LOS ANGELES (Reuters) - Turns out Christina Ricci, who has become a darling of independent film fans, isn’t so ‘indie’ after all.
The actress, who gained fame as a child actor in “Mermaids” and “The Addams Family,” says people have her all wrong if they think she intentionally shied away from blockbuster Hollywood flicks in her adult years. Her newest film, Friday’s big-budget “Speed Racer,” is Ricci’s proof.
“I wanted to do big movies for a long time but I haven’t necessarily been given the opportunity,” she told Reuters. “I just haven’t gotten those kinds of parts.”
Leaving films like “Casper” behind, Ricci took on increasingly more complex roles as a teenager in human dramas such as director Ang Lee’s “The Ice Storm” (1997) and as a young adult in “The Laramie Project,” (2002) which dealt with the hate crime murder of a young gay man, Matthew Shepard.
But this summer, the 28-year-old Ricci is starring as Trixie, the title character’s girlfriend in “Speed Racer.” Based on a popular 1960s cartoon, the movie tells of a young race car driver, Speed, who learns that wealthy corporations are using their profits to pay off drivers and fix races.
Speed, along with Trixie, his family and a rival driver, Racer X, vow to expose the scheme and save his beloved sport.
The action-packed film promises to be Ricci’s biggest movie since 1999’s “Sleepy Hollow,” in which she starred opposite Johnny Depp. And while fans may view “Speed” as a departure from her indie reputation, Ricci doesn’t agree.
“I know it seems incongruous ... of course, the only thing people can really think about you is what they see in your work,” she said. “But I like big movies — and I’m kind of silly — and I like cheesy television.”

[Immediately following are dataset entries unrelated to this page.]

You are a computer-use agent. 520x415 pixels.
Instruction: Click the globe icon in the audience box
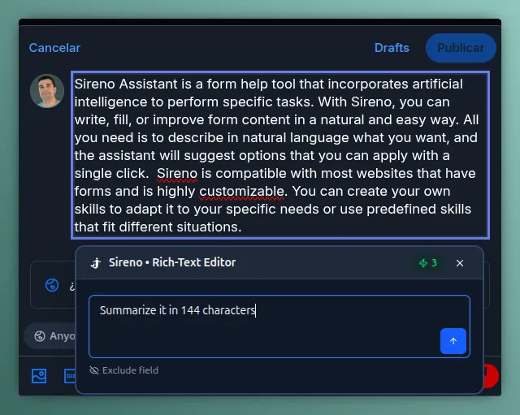(x=52, y=285)
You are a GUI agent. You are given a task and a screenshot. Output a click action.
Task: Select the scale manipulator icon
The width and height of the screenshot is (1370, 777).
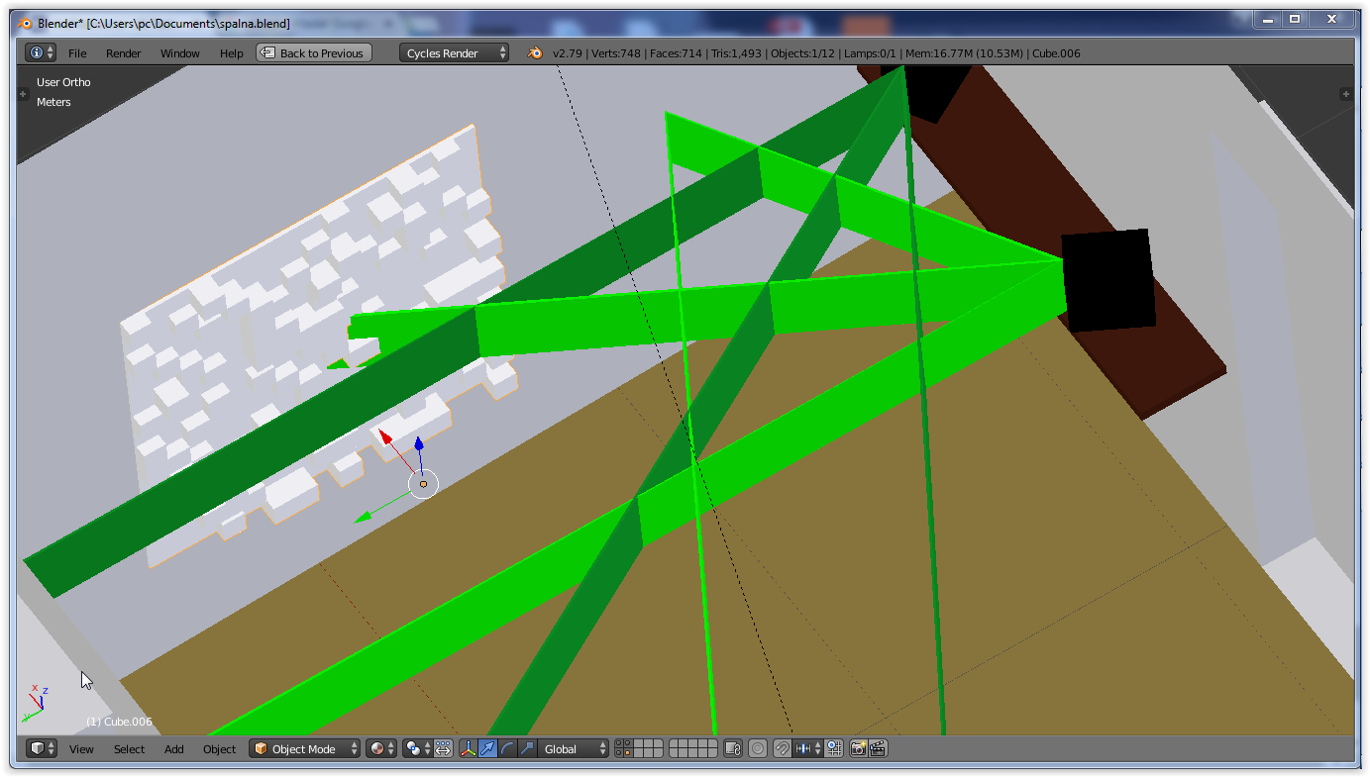(x=527, y=749)

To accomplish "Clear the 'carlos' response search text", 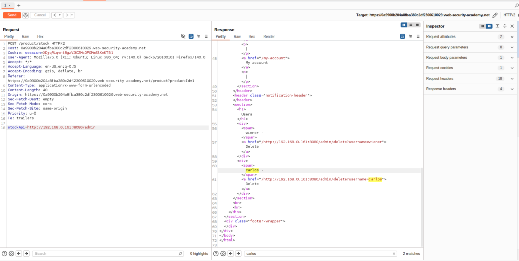I will click(x=394, y=253).
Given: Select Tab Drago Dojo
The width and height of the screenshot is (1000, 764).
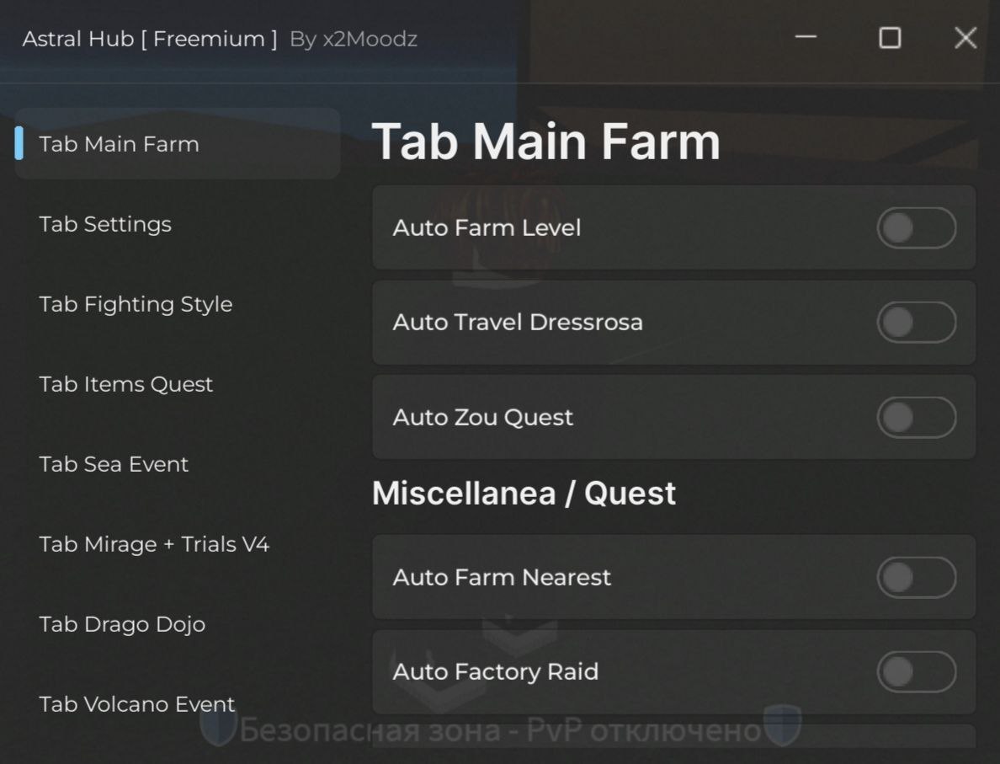Looking at the screenshot, I should click(122, 624).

Ricci said she is a fan of reality TV shows such as “America’s Next Top Model” and “The Real Housewives of New York City,” and when she goes to the movies, she enjoys being transported to other worlds.
One of her favorite films, she said, is 1995 science fiction fantasy “Twelve Monkeys,” which starred Brad Pitt and told of a strange virus that nearly wiped out mankind.
Ricci acknowledges, however, that more often than not, she stars in films that make people think hard and she wouldn’t have it any other way.
Recent roles have included a woman with a pig’s nose who struggles to gain self-confidence in teen fable “Penelope,” and a hard-living woman seeking redemption in “Black Snake Moan.”
“I have a little bit of unrealistic, childlike morality issues. I really respond to things that have a strong moral stance,” she said. “When I’m passionate about something I tend to be better in a meeting and then better in an audition.”
Even “Speed Racer,” Ricci said, is a “back-to-basics moral story” about staying true to yourself and not selling out — a theme that struck a chord with the actress who said she has become pickier about the roles she takes on.
“The last couple of years I’ve gotten to the point where I’m like ‘All right, I’ve done a lot of working for its own sake. Now I think I might be a little more selective.”
The bottom line on “Speed Racer,” Ricci said, was that with “The Matrix” directors Andy and Larry Wachowski making the film, she felt sure it was going to have artistic integrity, while still being fun for families.